Many wealthy clients, especially owners of closely-held firms, have interests in subchapter-S corporations. The tax policies proposed by the Trump administration will have a significant impact on them, according to Toni Nitti.
Nitti is a tax partner with the Aspen, CO-based accounting firm, WitmumSmithBrown, PC. He spoke on June 13 at the AICPA ENGAGE 2017 conference, held in Las Vegas.
“Tax policy is going to be at the forefront of pub consciousness over the next few months,” Nitti said.
Nitti went through Trump’s agenda and the changes it would have for those with significant S-corporation earnings. He also reviewed some recent legal cases and their implications for S-corporation owners and shareholders.
Tax reform and its impact on subchapter-S corporations
Nitti reviewed the key elements of Trump’s proposed tax reform:
- The tax rate would decrease from 35% to 15% for C corporations;
- For pass-through entities (partnerships, LLCs and sole proprietorships), tax rates go from 43.4% to 15%;
- It would repeal the 3.8% net-income investment tax (NII), which would reduce the tax on S-corporation income and on S-corporation capital gains if a company is sold;
- There would be a one-time “repatriation” tax of 10% on off-shore earnings; and
- The worldwide taxation system would change so that U.S. taxpayers would pay taxes in the country where income is earned instead of in the U.S.

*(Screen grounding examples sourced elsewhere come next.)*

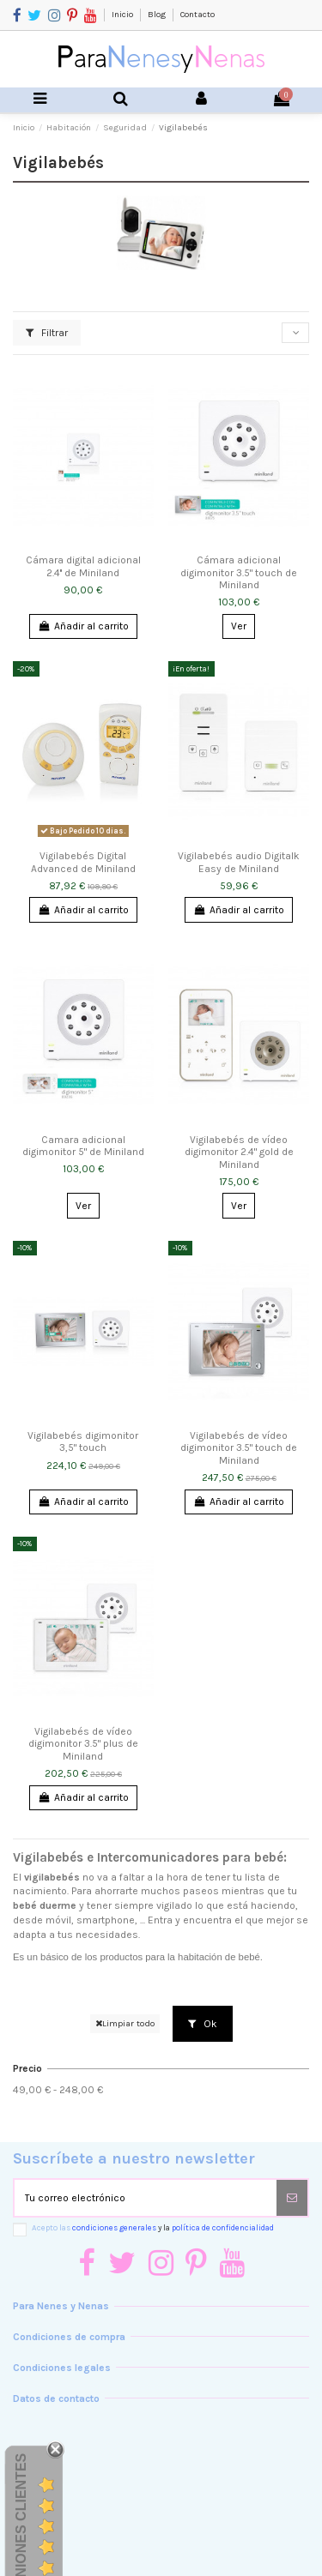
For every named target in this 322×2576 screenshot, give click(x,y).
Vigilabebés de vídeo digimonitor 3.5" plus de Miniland (83, 1743)
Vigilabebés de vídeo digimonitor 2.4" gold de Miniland (239, 1152)
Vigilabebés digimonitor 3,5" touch (82, 1441)
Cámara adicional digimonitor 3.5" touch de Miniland (238, 572)
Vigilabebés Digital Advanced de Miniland (83, 862)
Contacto (197, 14)
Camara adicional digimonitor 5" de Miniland (83, 1146)
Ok (202, 2024)
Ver (238, 626)
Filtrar (47, 333)
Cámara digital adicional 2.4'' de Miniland (83, 566)
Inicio (123, 14)
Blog (157, 14)
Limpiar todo (125, 2023)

A key element, Nitti said, is that there would be a 15% unified business tax rate, which would apply to S-corporation income and to partnerships, LLCs and sole proprietorships.

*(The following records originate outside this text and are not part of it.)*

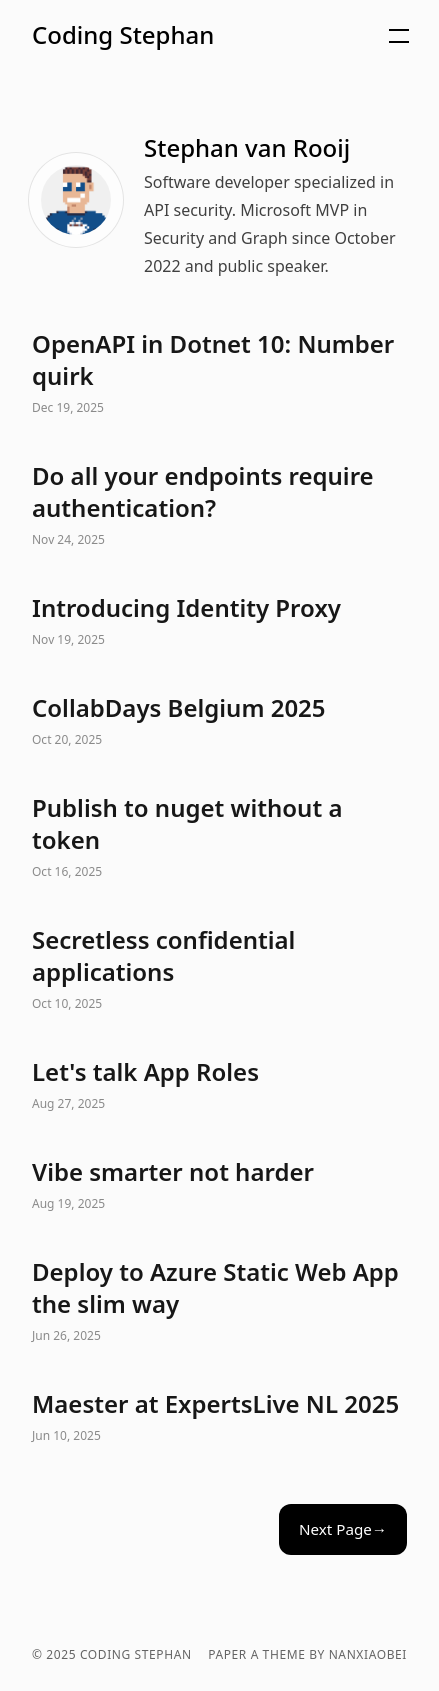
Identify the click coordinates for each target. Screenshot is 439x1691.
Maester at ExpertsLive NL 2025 (219, 1418)
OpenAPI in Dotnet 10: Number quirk (219, 374)
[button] (242, 36)
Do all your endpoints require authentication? (219, 506)
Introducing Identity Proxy (219, 622)
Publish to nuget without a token (219, 838)
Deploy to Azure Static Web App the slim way (219, 1302)
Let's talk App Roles (219, 1086)
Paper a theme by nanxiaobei (307, 1655)
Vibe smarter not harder (219, 1186)
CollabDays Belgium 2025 (219, 722)
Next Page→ (343, 1529)
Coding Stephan (123, 35)
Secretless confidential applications (219, 970)
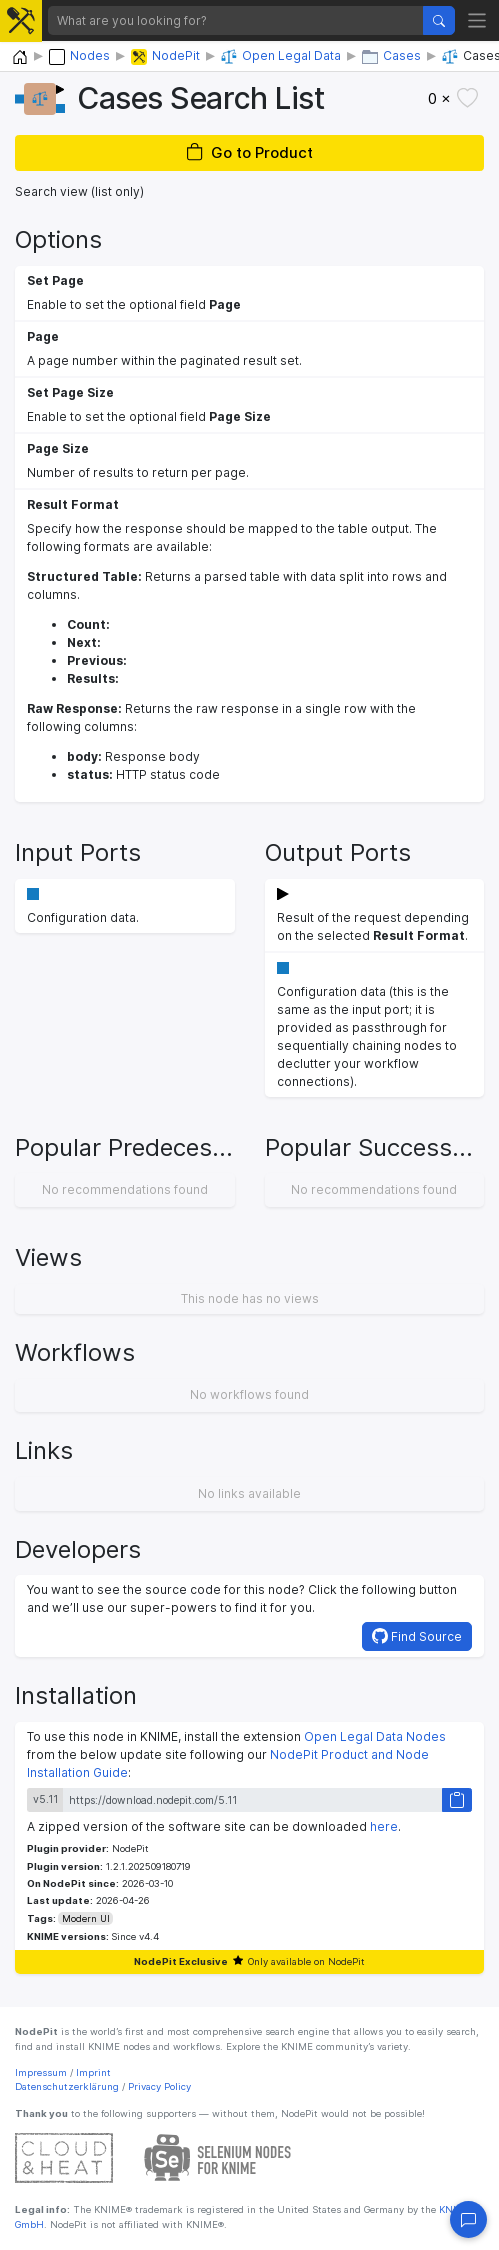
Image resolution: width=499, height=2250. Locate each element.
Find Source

“But,” he warned, “there is no proposed legislation and no detail.”
Nitti said that one could sell an S corporation to escape the 3.8% NIII tax in 2018, based on the Obamacare repeal act which would take effect January 1, 2018.
The unified business rate is the most controversial aspect of Trump’s proposal, he said. The idea is that it is a middle-class tax break, but many in that demographic are already paying a rate of around 15%, according to Nitti. “The windfall will be to the wealthy,” he said, who pay at rates in excess of 40%.
He said the other big controversy is that many employees of S-corporations could leave and set up a S-corporation for themselves, lowering their tax rate to 15%. They would also save on self-employment tax. This is an abuse that could give rise to one of the “greatest tax shelters of the modern era,” Nitti said.